The input for the execute-job for device RMA activate will look like this:

6.1 Greenfield

{
  "job_template_fq_name": ["default-global-system-config", "rma_activate_template"],
  "input": {
    "fabric_uuid": <fabric_uuid>,
    "rma_devices": [
      {
        "device_uuid": <device_uuid_str_1>,
        "serial_number": <serial_number_str_1>
      },
      ...
    ]
  }
}

6.2 Brownfield

NOTE: It is expected that brownfield devices will require a seperate job template.

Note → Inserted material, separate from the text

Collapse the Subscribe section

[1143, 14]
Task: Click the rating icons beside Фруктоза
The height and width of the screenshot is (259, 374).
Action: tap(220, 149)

Since brownfield support has been delayed, the precise API is still TBD.

{
  "job_template_fq_name": ["default-global-system-config", "rma_existing_activate_template"],
  "input": {
    "fabric_uuid": <fabric_uuid>,
    "rma_devices": [
      {
        "device_uuid": <device_uuid_str_1>,
        "serial_number": <serial_number_str_1>
      },
      ...
    ]
  }
}

Physical Router Changes

The physical_router object will have the following schema additions:

  • New physical_router.physical_router_managed_state field with these values: "rma", "activating", "active"
  • New physical_router.physical_router_underlay_config field to store underlay config of brownfield device

7. UI changes

See section 4 "User Flow Impact".

8. Notification impact

(None)

9. Provisioning changes

(None)

10. Implementation

10.1 Data model changes

  • New physical_router.physical_router_managed_state field with these values: "rma", "activating", "active"
  • New optional fabric_os_version field that includes string value of os-version specified during green field workflow.

10.2 Save brownfield configuration during device import

  • Brownfield only: During device import, underlay configuration is always read from the device and stored on the physical_router.physical_router_underlay_config field in the VNC database,
  • Need to ensure this underlay_config is not too big.

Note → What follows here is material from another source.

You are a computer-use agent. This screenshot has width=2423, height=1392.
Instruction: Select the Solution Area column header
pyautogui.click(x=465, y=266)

10.3 Put device into RMA state

  1. UI changes managed_state of physical_router object to "rma"
  2. Device Manager senses this state change and sets an internal do-not-push flag indicating that the configuration for this device should not be pushed

10.4 Configure new device serial number

  1. If desired, enter the serial number of the new device on the device information page in the UI. If the serial number is not set here, it can optionally be set in the next step.

10.5 Put device into active state

  1. UI calls rma_activate device workflow via execute-job API with device UUID and optional serial_number input
  2. Device Manager starts rma_activate device job and rma_activate Ansible playbook invoked:
    • Read physical_router object from database
    • Update serial_number if provided with input
    • Change physical_router managed state to "activating"
    • If brownfield device, fetch underlay_config and push to device
    • If greenfield device, invoke IP assignment task, upgrade device to fabric_os_version if specified.
    • Change physical_router managed_state to "active"
  3. Device Manager senses this state change, clears the do-not-push flag, and pushes the overlay config to the device

10.5.1 Workflow error handling

  • If missing serial_number, fail
  • If missing underlay_config for brownfield device, fail
  • If reactivation fails, ensure that the device is in RMA state itself

11. Performance and scaling impact

The RMA workflow itself is only expected to be executed one at a time, so there is minimal scaling impact anticipated.

Saving brownfield configuration could be impactful if this configuration is large. Performance could be impacted when saving the configuration during device import. Performance could also be impacted during reactivation if the device.

12. Upgrade

(None)

13. Deprecations

(None)

14. Dependencies

(None)

15. Testing

https://drive.google.com/file/d/12hBG76OrqM8Iha7OoSVj4cBMJ1QZhQS8/view

16. Documentation Impact

Requires new section on RMA

17. References

18. Issues

  • What to do if underlay_config is too big?